Nearly all bad solder joints are caused by one of three things: not allowing the wire and pad to heat sufficiently, applying too much solder, or melting the solder with the soldering iron instead of with the wire lead. Here are some indications of a bad solder joint:
The pad and lead aren’t completely covered with solder, enabling you to see through one side of the hole through which the lead passes. Either you didn’t apply quite enough solder, or the pad wasn’t quite hot enough to accept the solder.
The lead is loose in the hole or the solder isn’t firmly attached to the pad. One possible reason for this is that you moved the lead before the solder had completely cooled.FIGURE 7-4: A good solder joint.
The solder isn’t shiny. Shiny solder indicates solder that heated, flowed, and then cooled properly.
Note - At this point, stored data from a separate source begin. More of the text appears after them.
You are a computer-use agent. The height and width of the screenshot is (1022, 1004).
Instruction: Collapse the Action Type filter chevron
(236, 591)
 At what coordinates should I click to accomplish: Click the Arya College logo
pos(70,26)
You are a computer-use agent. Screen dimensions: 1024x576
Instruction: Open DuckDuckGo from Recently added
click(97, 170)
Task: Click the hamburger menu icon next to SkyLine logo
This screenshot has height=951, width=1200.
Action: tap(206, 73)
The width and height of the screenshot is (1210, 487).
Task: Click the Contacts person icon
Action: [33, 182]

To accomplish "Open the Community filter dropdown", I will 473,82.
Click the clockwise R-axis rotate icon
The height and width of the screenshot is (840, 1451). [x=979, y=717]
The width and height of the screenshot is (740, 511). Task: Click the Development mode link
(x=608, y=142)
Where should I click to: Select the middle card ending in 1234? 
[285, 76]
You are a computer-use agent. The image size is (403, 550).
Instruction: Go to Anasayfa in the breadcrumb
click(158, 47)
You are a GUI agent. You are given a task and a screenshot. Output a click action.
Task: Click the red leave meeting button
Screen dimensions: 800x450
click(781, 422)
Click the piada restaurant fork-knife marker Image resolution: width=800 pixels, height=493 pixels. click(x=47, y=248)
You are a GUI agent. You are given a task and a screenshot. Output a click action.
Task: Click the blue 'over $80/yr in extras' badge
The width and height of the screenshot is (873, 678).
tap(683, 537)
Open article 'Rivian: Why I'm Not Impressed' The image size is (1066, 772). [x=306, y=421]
If the solder gets just barely hot enough to melt, then flows over a wire or pad that isn’t heated sufficiently, it will be dull when it cools. (Unfortunately, the new lead-free solder almost always cools dull, so it looks like a bad solder joint even when the joint is good!)
Solder overflows the pad and touches an adjacent pad. This can happen if you apply too much solder. It can also happen if the pad didn’t get hot enough to accept the solder, which can cause the solder to flow off the pad and onto an adjacent pad. If solder spills over from one pad to an adjacent pad, your circuit may not work correctly.